Activity: Line by line, set down the records exactly as they appear below.

Task input:
══════

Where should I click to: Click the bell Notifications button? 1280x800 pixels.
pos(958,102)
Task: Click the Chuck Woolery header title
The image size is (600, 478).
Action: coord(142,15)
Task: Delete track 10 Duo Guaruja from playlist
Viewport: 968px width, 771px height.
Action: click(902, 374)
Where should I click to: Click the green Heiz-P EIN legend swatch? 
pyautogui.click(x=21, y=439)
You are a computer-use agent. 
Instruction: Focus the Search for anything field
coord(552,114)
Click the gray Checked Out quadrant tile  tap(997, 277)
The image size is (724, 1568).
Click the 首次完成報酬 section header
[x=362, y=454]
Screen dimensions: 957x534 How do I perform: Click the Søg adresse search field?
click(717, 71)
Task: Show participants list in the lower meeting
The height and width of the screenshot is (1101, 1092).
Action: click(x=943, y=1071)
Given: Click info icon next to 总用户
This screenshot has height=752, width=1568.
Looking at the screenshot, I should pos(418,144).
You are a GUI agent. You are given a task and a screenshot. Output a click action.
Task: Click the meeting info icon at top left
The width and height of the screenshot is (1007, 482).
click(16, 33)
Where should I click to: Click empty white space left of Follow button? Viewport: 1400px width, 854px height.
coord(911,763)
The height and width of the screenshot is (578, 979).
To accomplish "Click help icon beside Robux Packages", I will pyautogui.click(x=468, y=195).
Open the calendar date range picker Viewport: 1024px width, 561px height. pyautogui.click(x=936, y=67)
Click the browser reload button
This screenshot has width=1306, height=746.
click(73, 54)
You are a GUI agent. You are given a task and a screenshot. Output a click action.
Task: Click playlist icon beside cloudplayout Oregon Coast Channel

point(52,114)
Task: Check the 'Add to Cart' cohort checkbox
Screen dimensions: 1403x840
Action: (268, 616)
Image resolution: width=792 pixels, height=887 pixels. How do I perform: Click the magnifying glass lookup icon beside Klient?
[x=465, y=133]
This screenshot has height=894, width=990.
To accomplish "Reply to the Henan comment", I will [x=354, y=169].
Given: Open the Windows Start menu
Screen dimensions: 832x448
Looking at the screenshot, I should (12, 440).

══════

Answer box:
Where should I click to: Click the bell Notifications button? 1280x800 pixels.
pos(958,102)
Task: Click the Chuck Woolery header title
The image size is (600, 478).
Action: coord(142,15)
Task: Delete track 10 Duo Guaruja from playlist
Viewport: 968px width, 771px height.
Action: click(902, 374)
Where should I click to: Click the green Heiz-P EIN legend swatch? 
pyautogui.click(x=21, y=439)
You are a computer-use agent. 
Instruction: Focus the Search for anything field
coord(552,114)
Click the gray Checked Out quadrant tile  tap(997, 277)
The image size is (724, 1568).
Click the 首次完成報酬 section header
[x=362, y=454]
Screen dimensions: 957x534 How do I perform: Click the Søg adresse search field?
click(717, 71)
Task: Show participants list in the lower meeting
The height and width of the screenshot is (1101, 1092).
Action: click(x=943, y=1071)
Given: Click info icon next to 总用户
This screenshot has height=752, width=1568.
Looking at the screenshot, I should pos(418,144).
You are a GUI agent. You are given a task and a screenshot. Output a click action.
Task: Click the meeting info icon at top left
The width and height of the screenshot is (1007, 482).
click(16, 33)
Where should I click to: Click empty white space left of Follow button? Viewport: 1400px width, 854px height.
coord(911,763)
The height and width of the screenshot is (578, 979).
To accomplish "Click help icon beside Robux Packages", I will pyautogui.click(x=468, y=195).
Open the calendar date range picker Viewport: 1024px width, 561px height. pyautogui.click(x=936, y=67)
Click the browser reload button
This screenshot has width=1306, height=746.
click(73, 54)
You are a GUI agent. You are given a task and a screenshot. Output a click action.
Task: Click playlist icon beside cloudplayout Oregon Coast Channel

point(52,114)
Task: Check the 'Add to Cart' cohort checkbox
Screen dimensions: 1403x840
Action: (268, 616)
Image resolution: width=792 pixels, height=887 pixels. How do I perform: Click the magnifying glass lookup icon beside Klient?
[x=465, y=133]
This screenshot has height=894, width=990.
To accomplish "Reply to the Henan comment", I will [x=354, y=169].
Given: Open the Windows Start menu
Screen dimensions: 832x448
Looking at the screenshot, I should (12, 440).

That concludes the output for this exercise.